Smartphone e droga: il carcere di Prato è ancora un bazar
Trovati altri cinque telefoni cellulari, hashish e cocaina. Un detenuto ha sfregiato il compagno di cella che si era rifiutato di portare lo stupefacente rientrando da un permesso premio
PRATO. Ci sono più smartphone nel carcere della Dogaia che all’Euronics del Parco Prato o al MediaWorld dei Gigli. Lo conferma l’ultimo aggiornamento sui sequestri di telefoni cellulari all’interno della casa circondariale di Maliseti fatto oggi, 15 maggio, dalla Procura. La polizia penitenziaria ne ha trovati altri cinque: uno nella nona sezione in una cartellina porta-documenti, uno nella decima sezione in una pantofola, un micro-telefono nella prima sezione con 31 grammi di hashish e due in altrettanti pacchetti vicino al muro di cinta con 11 grammi di cocaina e 200 grammi di hashish. Insomma, un vero e proprio bazar.
Ma è la droga che scatena le peggiori tensioni: è emerso che un detenuto marocchino ha sfregiato un connazionale con una lametta procurandogli un taglio dalla bocca all’orecchio perché il malcapitato si era rifiutato di portare droga in carcere al rientro da un permesso premio.

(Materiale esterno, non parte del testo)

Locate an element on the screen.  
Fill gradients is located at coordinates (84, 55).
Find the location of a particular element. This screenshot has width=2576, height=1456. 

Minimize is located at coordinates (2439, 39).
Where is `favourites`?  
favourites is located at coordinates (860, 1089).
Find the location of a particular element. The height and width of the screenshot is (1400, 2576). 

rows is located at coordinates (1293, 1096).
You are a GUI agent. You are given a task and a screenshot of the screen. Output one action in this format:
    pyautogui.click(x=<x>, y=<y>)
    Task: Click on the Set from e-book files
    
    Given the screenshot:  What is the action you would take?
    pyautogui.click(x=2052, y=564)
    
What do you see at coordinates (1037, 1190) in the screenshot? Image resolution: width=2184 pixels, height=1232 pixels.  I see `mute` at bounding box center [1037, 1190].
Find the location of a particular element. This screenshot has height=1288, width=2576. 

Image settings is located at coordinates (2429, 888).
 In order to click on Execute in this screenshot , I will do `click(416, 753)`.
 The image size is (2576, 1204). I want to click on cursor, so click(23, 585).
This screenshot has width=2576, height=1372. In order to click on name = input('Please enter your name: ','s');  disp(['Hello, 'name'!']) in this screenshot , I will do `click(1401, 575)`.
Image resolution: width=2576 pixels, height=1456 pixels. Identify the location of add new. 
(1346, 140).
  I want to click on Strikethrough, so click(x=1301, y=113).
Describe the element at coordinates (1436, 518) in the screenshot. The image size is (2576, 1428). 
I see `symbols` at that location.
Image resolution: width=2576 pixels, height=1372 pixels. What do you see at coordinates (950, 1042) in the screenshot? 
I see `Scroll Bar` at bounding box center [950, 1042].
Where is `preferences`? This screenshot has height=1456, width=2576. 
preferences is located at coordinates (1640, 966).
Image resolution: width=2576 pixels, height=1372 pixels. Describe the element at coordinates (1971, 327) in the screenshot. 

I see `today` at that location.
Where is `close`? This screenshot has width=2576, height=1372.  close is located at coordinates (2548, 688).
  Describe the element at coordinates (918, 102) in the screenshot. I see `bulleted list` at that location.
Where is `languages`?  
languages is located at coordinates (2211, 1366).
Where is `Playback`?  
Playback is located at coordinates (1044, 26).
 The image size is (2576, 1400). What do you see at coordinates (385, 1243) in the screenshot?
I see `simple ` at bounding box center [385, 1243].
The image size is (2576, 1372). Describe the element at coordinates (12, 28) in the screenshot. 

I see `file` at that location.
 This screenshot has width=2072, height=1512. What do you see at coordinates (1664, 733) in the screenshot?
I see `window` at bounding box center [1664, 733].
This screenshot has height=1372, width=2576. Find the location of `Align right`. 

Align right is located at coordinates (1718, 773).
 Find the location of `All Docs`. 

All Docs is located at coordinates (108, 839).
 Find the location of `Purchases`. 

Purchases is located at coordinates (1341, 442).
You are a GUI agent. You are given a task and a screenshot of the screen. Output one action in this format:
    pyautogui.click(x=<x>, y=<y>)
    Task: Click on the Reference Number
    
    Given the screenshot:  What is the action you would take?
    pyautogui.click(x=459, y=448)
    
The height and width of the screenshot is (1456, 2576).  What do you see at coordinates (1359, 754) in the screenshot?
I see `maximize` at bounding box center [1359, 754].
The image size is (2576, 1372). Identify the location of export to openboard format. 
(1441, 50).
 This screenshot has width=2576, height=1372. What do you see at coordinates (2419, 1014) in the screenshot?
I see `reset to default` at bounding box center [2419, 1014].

Quanto ai telefoni cellulari, nonostante le due maxi-perquisizioni del 28 giugno e del 22 novembre dell’anno scorso, continuano a entrare tranquillamente. Dal settembre 2024 ne sono stati sequestrati 72, di cui 43 nel solo 2025, ma ce ne sono altri ancora attivi sia nel reparto di alta sicurezza che in quello di media sicurezza. La Procura ne è sicura perché ci sono segnali della presenza di Imei (il codice di 15 caratteri associato a ogni singolo apparecchio) che non sono stati ancora trovati. Nel corso delle indagini si è scoperto che alcuni detenuti del reparto di alta sicurezza, quello destinato ai membri della criminalità organizzata, gestivano addirittura profili TikTok senza farsi problemi. C’erano anche routers per collegarsi alla rete Internet.
Quanto alla droga, negli ultimi due anni ci sono stati ben 35 sequestri (due chili e 400 grammi di hashish, 250 grammi di cocaina, 4 grammi di eroina). Spesso sono i familiari che la portano durante i colloqui, ma si è sviluppato un mercato di fornitori che la lanciano dall’esterno usando fionde, frecce, droni e martelli, in qualche caso anche palloni da calcio.
La Procura, nel dare notizia degli ultimi sequestri, è tornata a consigliare una schermatura dell’intera struttura per impedire che arrivi il segnale, oppure disturbatori di frequenza che avrebbero lo stesso scopo. Sarebbe molto più semplice che continuare a cercare di intercettare i telefoni cellulari che entrano in carcere. Per quanto riguarda la droga, invece, non esistono schermature che tengano.